◆ Exercise details:
Convert the rows below into a numbered list, skipping any blank lines and leaving out the pictures.

[Start of Working data]

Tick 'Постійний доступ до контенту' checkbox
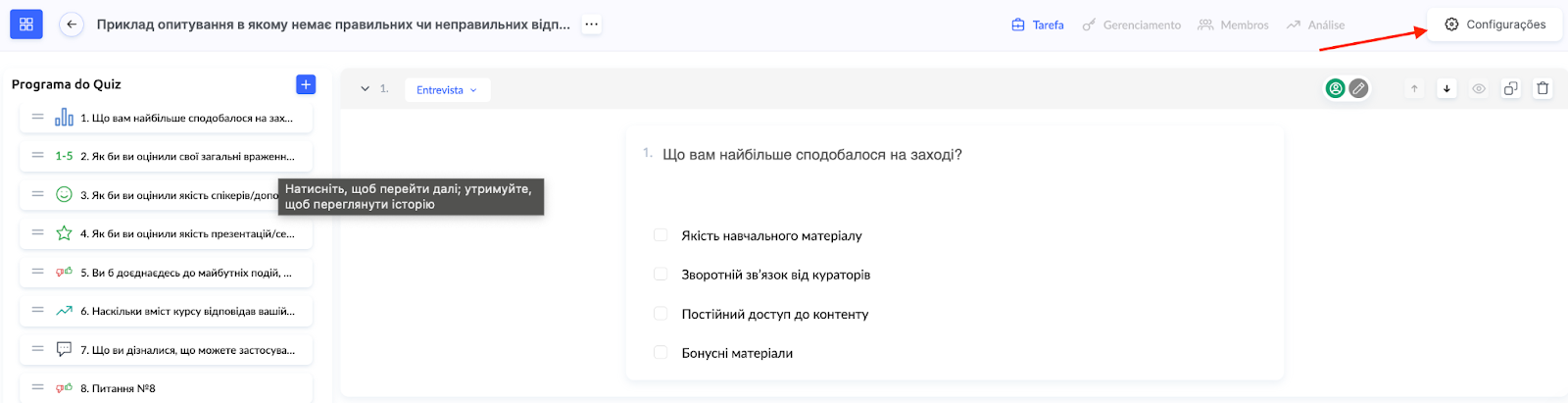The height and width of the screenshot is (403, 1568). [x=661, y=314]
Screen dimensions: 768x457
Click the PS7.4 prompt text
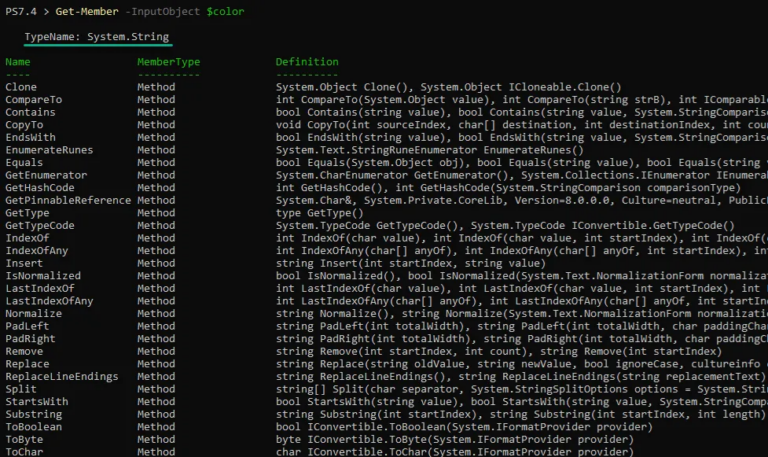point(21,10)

[End of Working data]

◆ The response:
1. Tick 'Постійний доступ до контенту' checkbox
2. The height and width of the screenshot is (403, 1568). [x=661, y=314]
3. Screen dimensions: 768x457
4. Click the PS7.4 prompt text
5. point(21,10)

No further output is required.